This answer assumes that you are actually living on a desert far off nearby waters

You basically lose your chances of waging war towards the kingdoms that are near the coastline, because of Water

Technological advancements would be a pain, specially since if your age would start on somewhere from primitive to medieval age, water helped craft metals which is essential for your civilization to advance technologically. And water is essential to every day life so....

So, what could you do?

Rather than invading them, WORK with them, that way you'll have access to water, which would then provide you to somehow enhance your technology and build your empire or your country.

BUT you still want to CONTROL them right?

Then control them in a different perspective.

All of their lives they live in a paradise different than yours, culture, arts and even science. You must "showcase" your culture, arts and science as beautiful as you could, as true as you could as the best as you could, and if the people from the coast accepts those, then that could be one way to control the other kingdoms.

Here are some examples to elaborate my point.

Religion: Rome, Italy - Vatican City. The place where the pope lives. The Pope "controls" (in a way) how catholics worship. One example is Pope John Paul II introduced the Mysteries of Light.

Culture: Japan's culture is widely envied, accepted and loved worldwide (specially their anime), yes they lost the war, but they won the hearts of many people, including the nation that dropped the bombs wink.

Arts: African American Rap music is regarded as one of the most "influential" arts as it somehow "dictates" the way someone wishes to live, from being a hustler, a baller, a gangster. Even the way they speak is influenced by this.

Science: Albert Einstein is a German theoretical physicist. IF Hitler just produced a million or more of this guy (Not going to "clone" him, but let other nations LEARN from him) Germany could have influenced more countries in the field of science and maybe, dictate the flow of technology advancements.

TL:DR War is not the only option to control other countries, there are plenty of other way to influence them, essentially controlling them without them knowing it.


A Matter of Priorities

Consider the role of Prussia in central Europe. By making the military a priority, they could "punch above their weight" and unify Germany in a manner that kept their rivals, the Austrians, out.

  • A militaristic society with a sense of "mission" to avenge perceived slights.
  • A militaristic leadership to keep them on course.
  • An ideology that allows them to incorporate the conquered areas without a loss of focus.

Remember what happened when the Chinese were conquered by the Manchu. Pretty soon, the Manchu were Chinese ...

Have them put great store in being raised in the central badlands. The only source of hardy warriors and disciplined leaders, and all that. Local governors must send their children back home, and leaders of assimilated people may be allowed to send their children to the badlands. Most survive the hardships, and become new leadership cadre.

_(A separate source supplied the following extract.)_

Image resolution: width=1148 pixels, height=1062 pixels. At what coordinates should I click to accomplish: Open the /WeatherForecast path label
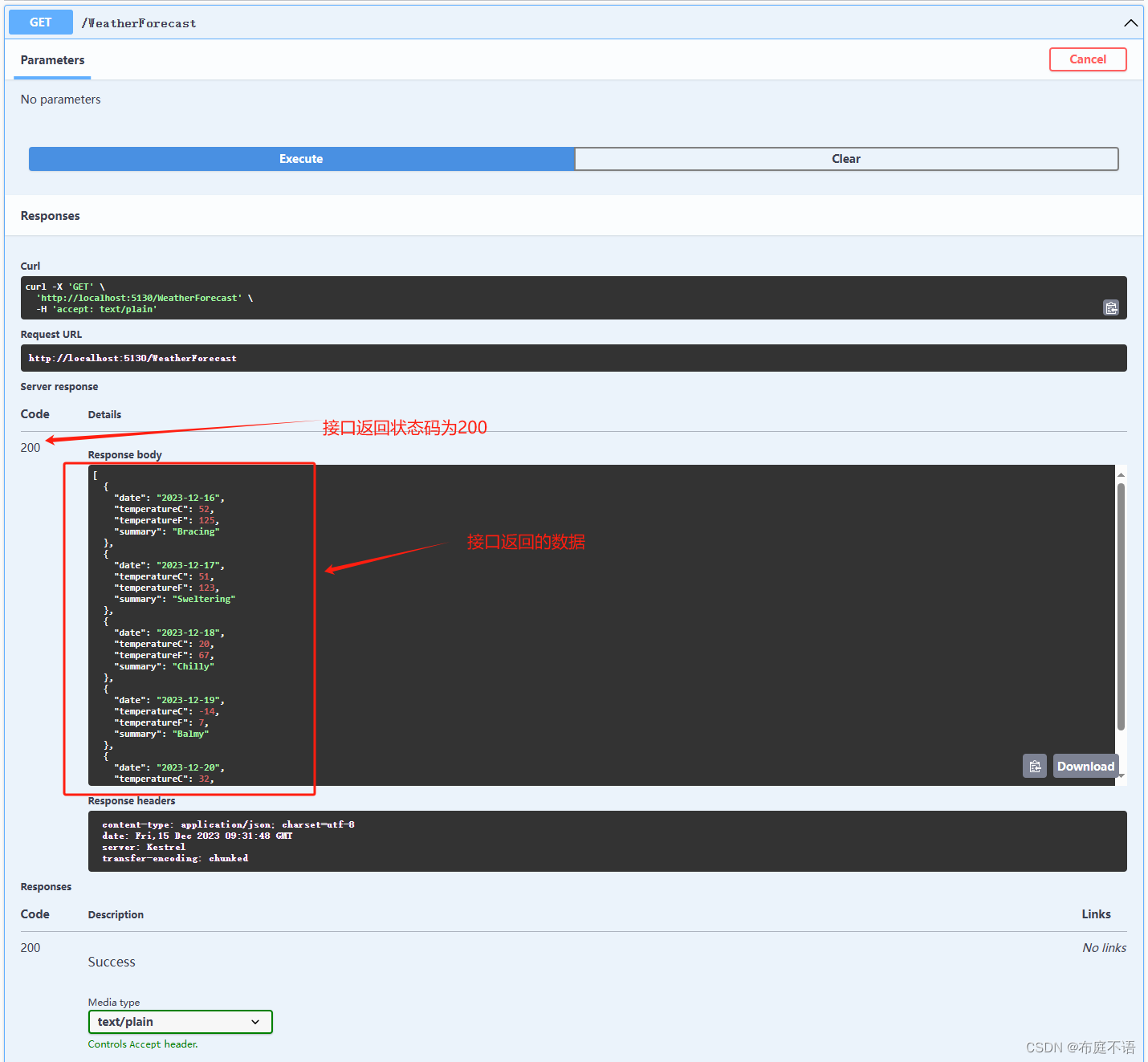(x=138, y=22)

The realities of a super continent are that while people may be pushed to the damper margins of the central desert they simply can't live in the deep desert in any numbers or for any great length of time; the Atacama Desert is wetter and more hospitable to human kind than the interior of Pangaea. The only way I can see for such a fringe to become an influential civilisation would be through:

A. carefully exploiting ground water resources to become an actual civilisation rather than a scattering of oasis towns scraping a living at the edges of the richer coastal societies.


B. having exclusive access to a strategic resource, or resources, not easily found on the coast. Saltpeter is one example of a material that can be mined in large volumes, of high purity product, in desert deposits that can only be sourced in wetter environments through complex chemistry. Metal ores could be accessible in the deserts that aren't found elsewhere simply because of an accident of location. This is believable given the shear size of the deserts as a percentage of the total landmass.